Passing r-value as non-const reference (VS warning C4239)

Question

What I wish to do (using a C++ lambda) is effectively:

std::vector<MyType> GetTheArray () {return something;}

const auto DoSomething = [](std::vector<MyType> & array)
{
     //Some processing that involves either sorting the 'array' or setting temporary flags on the items
};

DoSomething (GetTheArray ());

This appears to be disallowed in standard C++ because the rvalue cannot be passed as a non-const reference.

My questions:

1) Is there a way to do this using a type-cast or am I obliged to create a temporary variable to store the results of GetTheArray ()?

2) Is there a good reason why this is disallowed in C++?

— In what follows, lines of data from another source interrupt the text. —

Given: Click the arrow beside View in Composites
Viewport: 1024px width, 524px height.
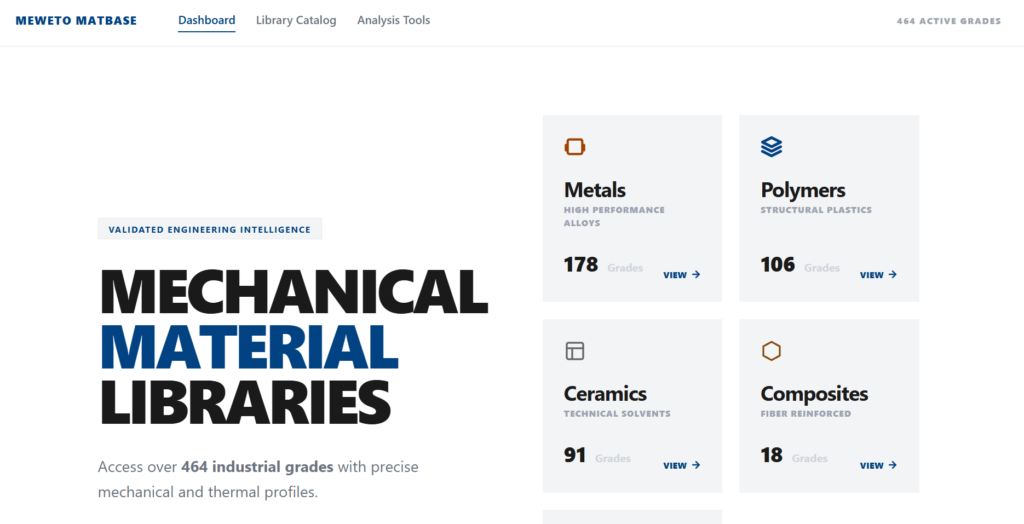Looking at the screenshot, I should (x=893, y=465).
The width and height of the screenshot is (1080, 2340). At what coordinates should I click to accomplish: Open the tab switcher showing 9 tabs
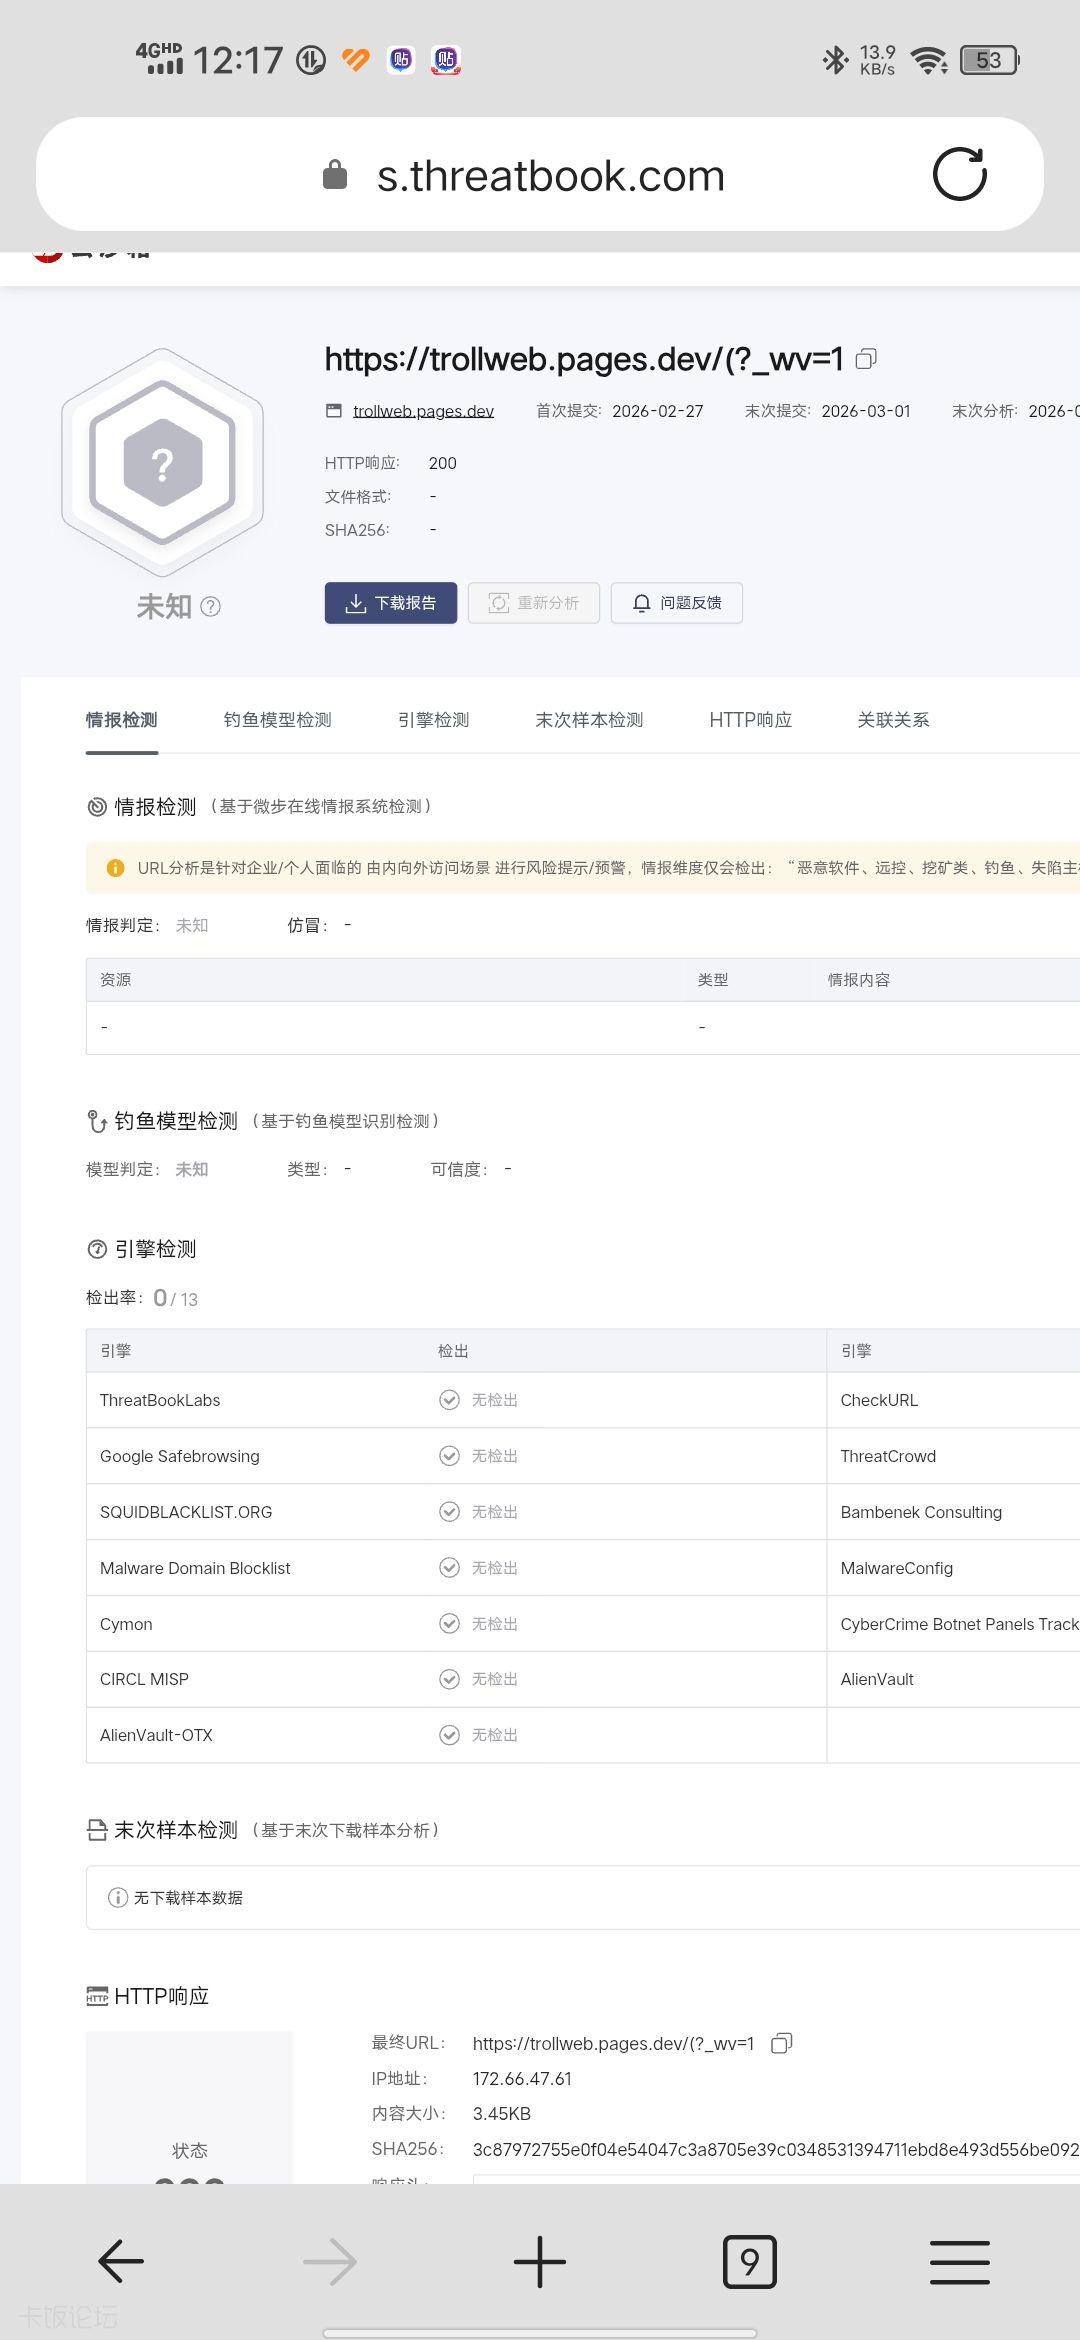[749, 2261]
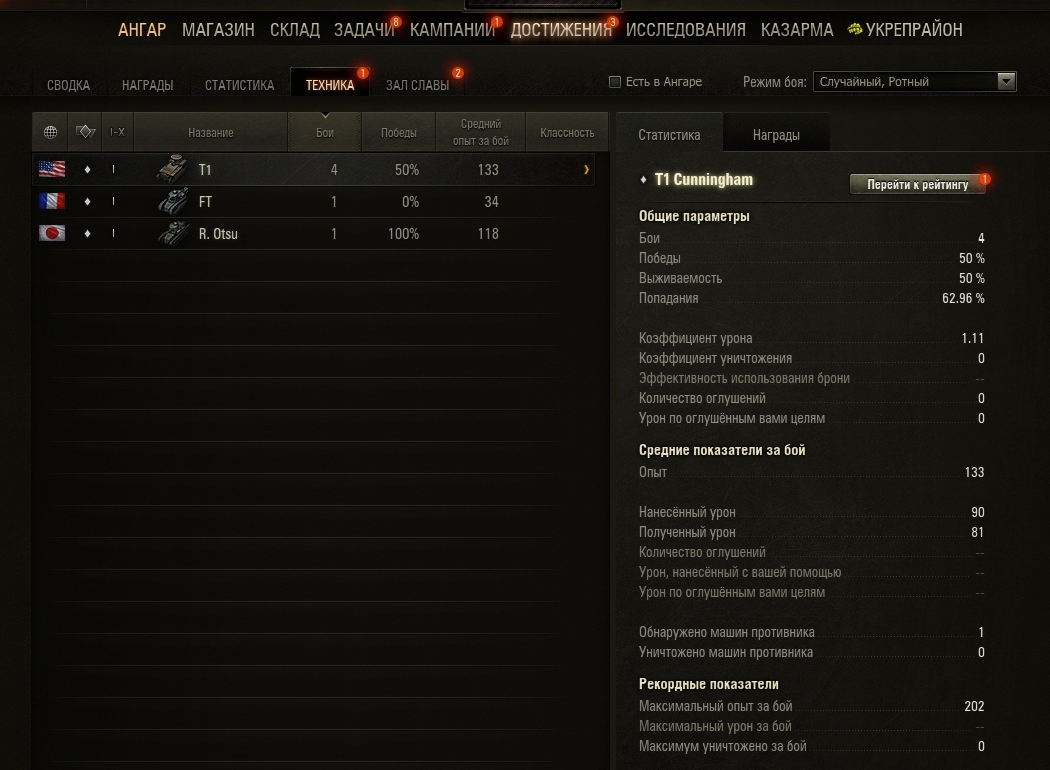
Task: Open the Зал славы tab
Action: (x=417, y=85)
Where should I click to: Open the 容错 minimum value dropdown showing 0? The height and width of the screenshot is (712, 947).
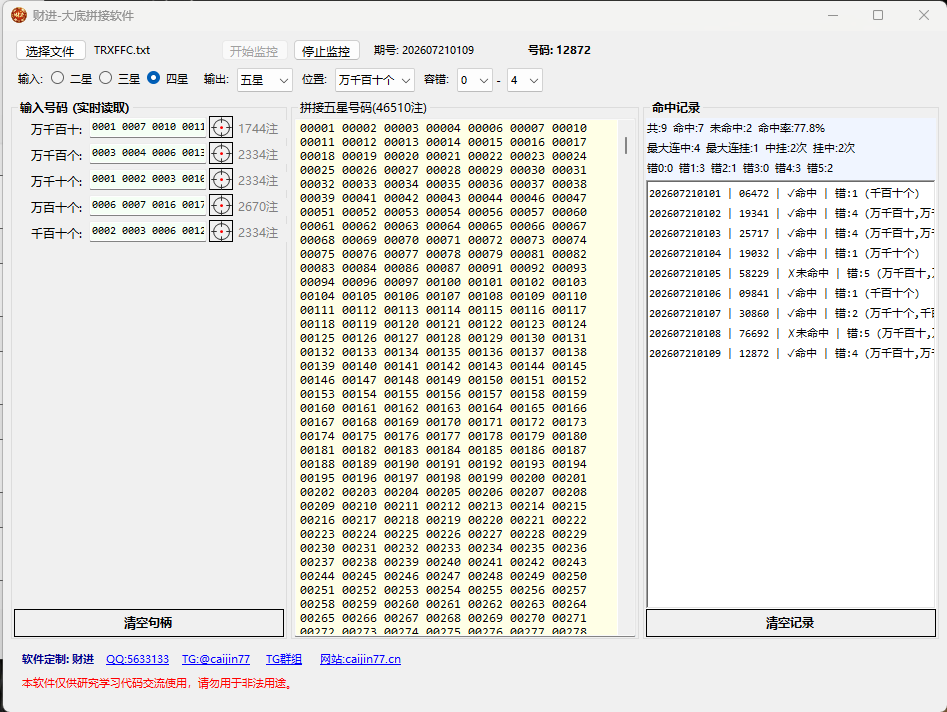(475, 80)
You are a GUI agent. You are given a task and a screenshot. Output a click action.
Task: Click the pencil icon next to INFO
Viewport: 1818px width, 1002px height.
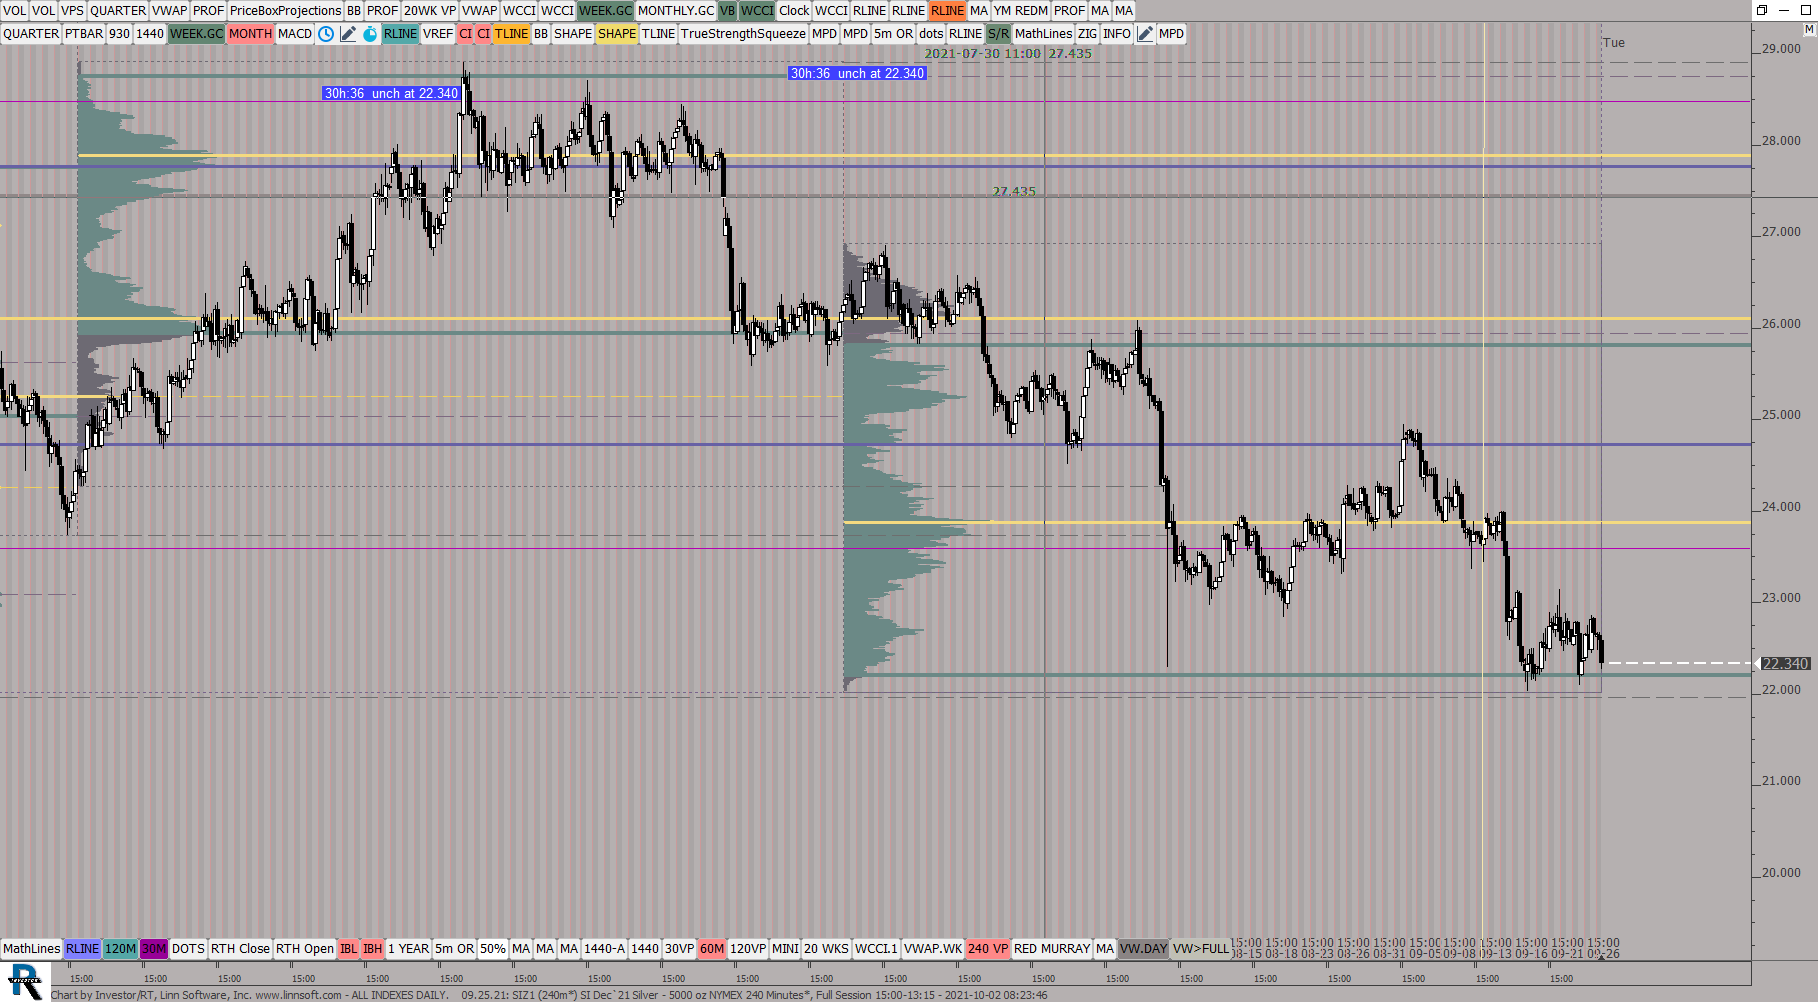point(1145,34)
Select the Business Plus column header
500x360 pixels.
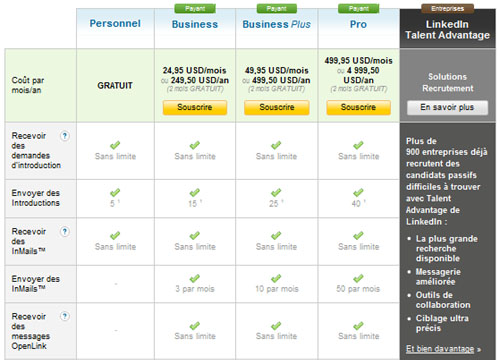(276, 24)
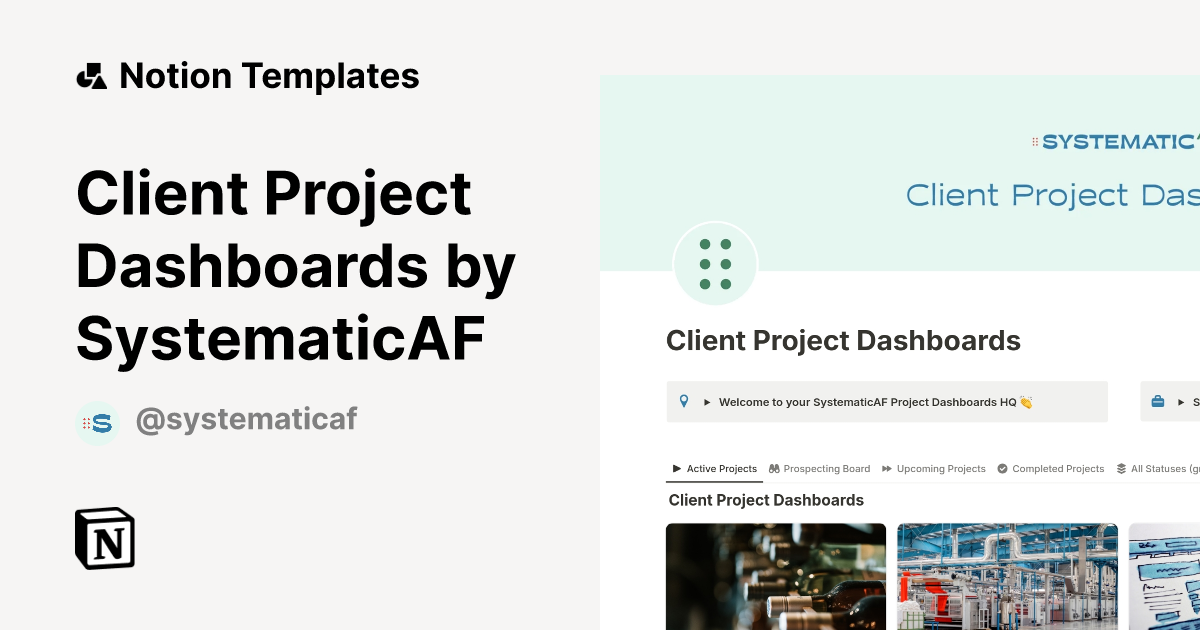Image resolution: width=1200 pixels, height=630 pixels.
Task: Click the @systematicaf avatar icon
Action: click(x=97, y=422)
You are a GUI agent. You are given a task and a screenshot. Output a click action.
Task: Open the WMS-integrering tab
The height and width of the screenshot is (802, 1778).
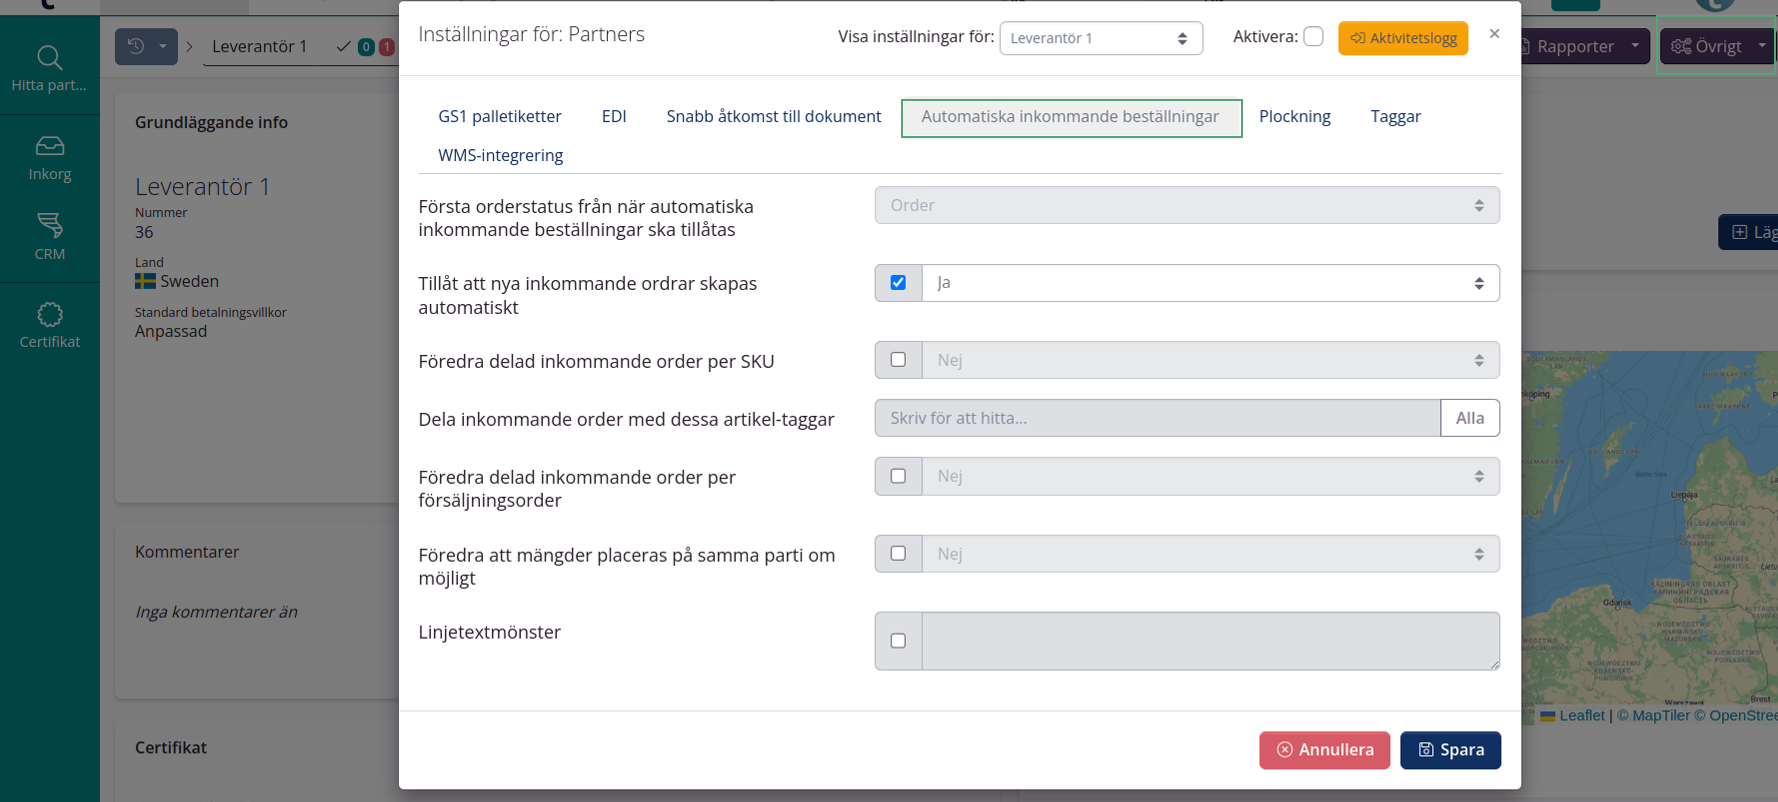tap(500, 155)
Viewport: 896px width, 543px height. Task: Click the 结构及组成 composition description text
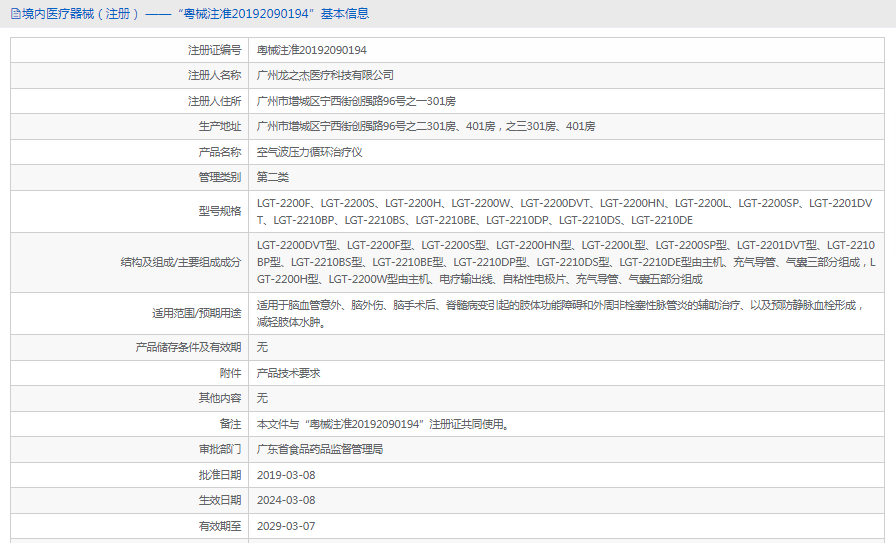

Please note that the 'something' returned from 'GetTheArray' is an array that is constructed on the fly, not a stored value.

Answer 1

It seems from the comments that what you want is to take a vector, modify it destructively (in the sense that the original state cannot be reset) and then use the result internally. And you want this to work efficiently for both lvalues and rvalues.

The next question is whether in the case of the lvalue, the code that holds the original container needs it after the function call has completed, and if it needs the original state of the vector or not. Depending on the answers to that you have different solutions:

The caller holding an lvalue does not use it anymore after the call

(or alternatively, the caller holding the lvalue needs the original state)

This is the simplest case. Then your function should take the container by value. If the caller has an lvalue, it can std::move to avoid the copy (it does not care about the object anymore) or copy which might be more expensive but leaves the original container untouched.

If the function is called with an rvalue then the copy will be either elided or transformed into a cheap implicit move.

The caller holding the lvalue does not need the original state, but it needs the container

This case is the hard one, and you will need to provide two overloads for the same function (or lambda), one taking an lvalue to be used by this caller and a different taking an rvalue-reference for the case where the caller hands a temporary. In both cases the binding will be cheap. While this requires more code, you can implement one overload in terms of the other:

rtype f(std::vector<Data> & );   // for lvalues
rtype f(std::vector<Data> && v)  // for rvalues
   { return f(v); }              // v is an lvalue here

The fact that you are doing lambdas might make this slightly more complicated, but hopefully not too much.

Answer 2

If you for some reason you really want to modify something you could always copy the temporary into your lambda.

const auto DoSomething = [](std::vector<MyType> array) { /*whatever*/ }

The way you call your lambda a compiler might be able to elide the copy. C++11 move semantics formalize this.

Answer 3

(Actually, @honk beat me to it as regards passing-by-value. To be different, I'll extend my answer to discuss using && explicitly)

Drop the &, and just pass it by value instead.

You're using lambdas, therefore you're using c++11, therefore you should just pass it by value. Yes, it will be just as fast.

C++11 is very good at noticing when a temporary is being 'copied'. It will replace the copy with a move. It will then be fast, and arguably it will be easier to read.

So, even though you might know nothing about && and std::move and so on, it's safe to say that you should start moving towards passing things by value instead of by reference. It will lead to more readable code, and it shouldn't lead to a slowdown if used at the right time.

Basically, it's fast if you pass a temporary value, such as that returned by a function, into a function, but only if you are using a standard container such as vector. Otherwise, you'll need to write your own &&-aware constructors to take advantage of the possible speed up.

Update: If you're determined to force it to be by reference, and/or you are using custom containers, then you could replace & with &&. This will allow you to pass a non-const reference. This is called a rvalue-reference.

As has been pointed out by many others, the temporary will be destroyed just after DoSomething returns. Bear this in mind. It means that you will want to fully consume the contents of the array before it returns. Maybe you print it to the screen, or store it in a database. Alternatively, you might copy or move the data into another object and return that.

Answer 4

You are handling a temporary returned from the GetTheArray() call in your bottom line. This can only bind to a const reference, and then the objec's lifetime will be extended to the lifetime of the const reference it is bound to (hence "binding").

Even if you could do what you wanted, your call to DoSomething would still be an expensive no-op. At the very least you'd need to return something from DoSomething.

C++ forbids this because (since C++11) it has rvalue references with move semantics, which can do awesome stuff, but not without returning something.

Answer 5

If you need to modify something array you need to return a reference to it. Otherwise don't pass it by (non const) reference to DoSomething
The reason why it is disallowed is to avoid problems you are illustrating here. It looks like you are going to modify something, but instead copy of something returned by GetTheArray() will be changed. Which doesn't make much sense since this copy will be deleted right after DoSomething exits.
You have 3 ways to solve this.
1. You need to modify something then change GetTheArray to return reference
2. You need to modify copy of something that will be discarded DoSomething did it's job then change DoSomething to accept array by value.
3. You don't need to modify something in DoSomething then const reference as param of DoSomething should be used.